Spider silks are the most robust biological materials in nature. This characteristic generates enormous interest in engineering silk-based biomaterials for industrial applications. Among the seven silk types spun by orb-weaving spiders, dragline from major ampullate (MA) glands is the most studied for its high tensile strength and toughness.
Dragline silk of Darwin’s bark spider (Caerostris darwini) from Madagascar is one of the most durable silk.
Now, a team of international scientists has recently discovered a previously complex protein in the strongest known spider web material. Scientists found that C. darwini dragline-producing major ampullate glands highly express a novel silk gene transcript encoding a protein that diverges markedly from closely related proteins and contains abundant proline, known to confer silk extensibility.

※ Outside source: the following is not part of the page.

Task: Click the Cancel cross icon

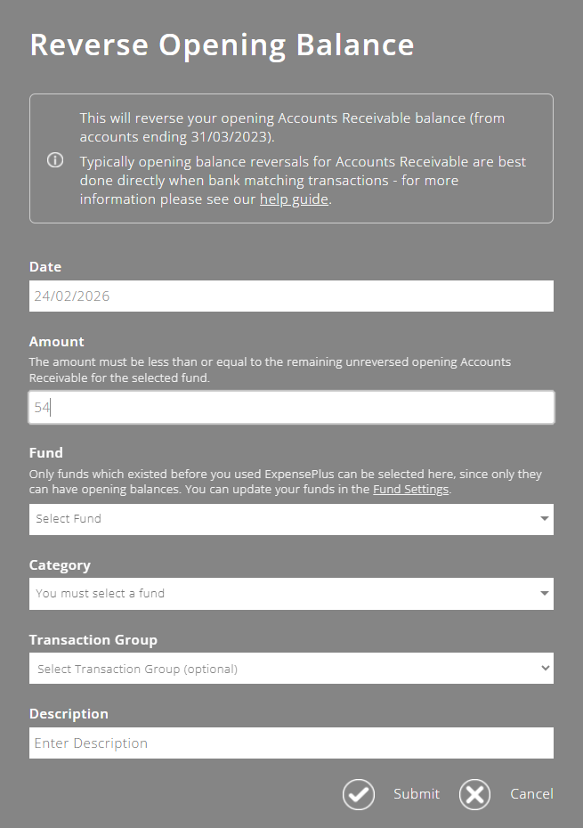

Past research has shown that the spider makes seven different kinds of silk for use in different parts of its web. Among them, Dragline is known to be the strongest spider silk in existence.

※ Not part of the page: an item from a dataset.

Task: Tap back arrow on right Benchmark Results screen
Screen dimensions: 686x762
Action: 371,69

Highlighting this, scientists took a gander at the dragline silk and the gland that produces it.
They found two familiar types of spindroins—types of repetitive proteins—called MaSp1 and MaSp2, which are found in many spider silks. But in the dragline from Darwin’s bark spiders, they found another spindroin, which they named MaSp4a.
The protein contains high quantities of an amino acid called proline, which prior research has shown is generally associated with elasticity. The protein also had less of some of the other components found in MaSp1 and MaSp2, which made it unique.
Scientists also found that the ampullae gland- responsible for silk generation- is longer than in other spiders. However, the discovery offers another clue to the strength of the silk that is produced.
Scientists published their findings in the journal Communications Biology.